Malawi Rural Finance Company going bust

Saddled with debts amounting to over MK 2 billion, maladministration and dubious procurement processes, Malawi’s largest microfinance organization, the Malawi Rural Finance Company Limited (MRFC) is on the brink of collapse if government does not organize an immediate a bail out package, Nyasa Times has established.

An employee from the  company’s Kasungu branch is optimistic that the government will rescue employees and customers by injecting cash so that the company remains operational.

While another employee from Blantyre has demanded that the entire board should be dissolved and the executive management sacked.

MRFC CEO Patson Kuntambila, a highly educated lecturer, could not been reached for comment.

Mawindo: recommended that MRFC should be liquidated

Sources said Kuntambila lives a life style that signifies as if all is well at the Company at the time when ordinary employees are going for months without pay.

Nyasa Times sources said the company is on life support and traces its litany of problems to the years 2006 and 2007.

Recently Sheriffs impounded a Toyota Hilux CP 1753 after the Company failed to pay one of its former employee who was illegally dismissed.

Sources told  Nyasa Times that if the company folds up the biggest losers will be resource poor people both in agriculture and business sectors because the company offered loans where most banks could not afford and has offices across the country offering both loans and savings facilities.

Political play

“In 2006 the Company re-organized itself and replaced the then Director of Finance, Trust Chimaliro (ironically now at World Bank) with Patson Kuntambila, who was at Air Malawi. Kuntambila is a business associate of  Mrs. Teleza Chilambe,  MRFC Board Chairperson and wife to Air Malawi Board chairperson,” according to inside sources.

He said the company also replaced Geoffrey Kumwenda the then Director of Operations with Weston Kusani a seasoned banker who would later be frustrated and forced to resign in 2010.

“Much as the changes in 2006 were not only unnecessary they also proved costly as the new management failed to grasp the operations of Micro Finance Institutions as they went full throttle wrestling for power as the CEO was about to retire,” the source said.
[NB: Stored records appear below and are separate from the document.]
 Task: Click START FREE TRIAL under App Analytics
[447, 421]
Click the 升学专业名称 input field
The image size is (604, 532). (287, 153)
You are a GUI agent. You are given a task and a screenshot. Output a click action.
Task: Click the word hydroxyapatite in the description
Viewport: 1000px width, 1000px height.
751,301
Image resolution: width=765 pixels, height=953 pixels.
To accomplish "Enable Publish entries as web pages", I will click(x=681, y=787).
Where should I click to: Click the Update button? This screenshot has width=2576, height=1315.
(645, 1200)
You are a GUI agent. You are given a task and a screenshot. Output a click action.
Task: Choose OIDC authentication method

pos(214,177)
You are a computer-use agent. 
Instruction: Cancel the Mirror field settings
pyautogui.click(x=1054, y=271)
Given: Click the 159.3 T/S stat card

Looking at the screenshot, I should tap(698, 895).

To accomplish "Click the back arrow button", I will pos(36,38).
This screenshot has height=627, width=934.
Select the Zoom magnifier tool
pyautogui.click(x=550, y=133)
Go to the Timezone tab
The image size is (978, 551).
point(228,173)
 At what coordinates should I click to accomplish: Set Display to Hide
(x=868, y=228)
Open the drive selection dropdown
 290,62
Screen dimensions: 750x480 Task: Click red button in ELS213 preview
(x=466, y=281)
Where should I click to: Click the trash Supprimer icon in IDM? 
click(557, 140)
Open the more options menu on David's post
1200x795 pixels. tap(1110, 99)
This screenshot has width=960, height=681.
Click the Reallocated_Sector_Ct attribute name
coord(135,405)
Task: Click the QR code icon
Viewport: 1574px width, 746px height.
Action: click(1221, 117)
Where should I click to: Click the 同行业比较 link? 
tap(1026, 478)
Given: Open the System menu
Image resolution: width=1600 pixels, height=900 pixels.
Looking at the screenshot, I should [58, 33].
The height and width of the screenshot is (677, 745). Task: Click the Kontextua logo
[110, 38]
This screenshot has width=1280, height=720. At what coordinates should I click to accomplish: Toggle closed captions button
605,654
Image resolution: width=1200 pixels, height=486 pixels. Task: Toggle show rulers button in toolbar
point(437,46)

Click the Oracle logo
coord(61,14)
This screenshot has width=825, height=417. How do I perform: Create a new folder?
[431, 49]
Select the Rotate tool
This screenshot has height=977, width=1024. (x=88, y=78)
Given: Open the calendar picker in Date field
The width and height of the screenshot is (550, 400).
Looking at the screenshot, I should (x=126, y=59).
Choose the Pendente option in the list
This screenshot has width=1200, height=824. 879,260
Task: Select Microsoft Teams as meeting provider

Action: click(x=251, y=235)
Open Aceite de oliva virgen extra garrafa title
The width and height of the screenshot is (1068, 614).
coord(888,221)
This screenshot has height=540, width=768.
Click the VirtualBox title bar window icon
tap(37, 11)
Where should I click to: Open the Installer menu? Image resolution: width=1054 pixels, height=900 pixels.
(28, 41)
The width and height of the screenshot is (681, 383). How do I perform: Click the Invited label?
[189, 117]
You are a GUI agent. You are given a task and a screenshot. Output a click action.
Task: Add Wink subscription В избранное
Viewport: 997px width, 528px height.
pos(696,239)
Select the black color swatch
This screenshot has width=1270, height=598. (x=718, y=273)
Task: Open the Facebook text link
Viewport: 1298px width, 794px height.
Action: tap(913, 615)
A former MRFC Board member said the changes were made to ensure that the then ruling  DPP sympathizers were in the board and executive management.

Dubious Bank Software

In 2007, MRFC decided to purchase a new banking software, Bankers Realm MFO from Craft Silicon from Kenya, which despite its failure; management maintained it as they enjoyed numerous business trips fully funded by the supplier to Nairobi.

“Management asked employees to use manual interventions where the system failed. Borrowers have been ripped off as the new system overcharged interest,” sources said.

And to added on to its woes, Malswitch has disconnected MRFC from its WAN system rendering all branch operations inaccessible since customers are failing to get their savings.

The company, which is wholly owned by the Malawi Government has become a darling of the Sheriffs because of its failure to services its debts, pay its former workers and its disregard for court orders.

Government intervention

In 2011, the Malawi Government engaged a private consultant led by Dye Mawindo, the current Director of Public Procurement, to review the operations of the Company and make necessary recommendations.

Ironically, Mawindo, recommendations were the same as those which the MRFC Board and management had previous rejected.

In a nut shell Mawindo recommended that MRFC should be liquidated and have all its debts written off.

MRFC started its operations in 1994 after taking over all assets of the then Small Scale Agriculture Credit Administration SACA, which was under the Ministry of Agriculture.

In the year 2000, the company’s administration was left in the hands of Malawians headed by Silas Murotho as CEO and the company experienced unprecedented growth amassing more that MK6 billion in assets and opening 200 outlets across the country. Murotho retired in 2011.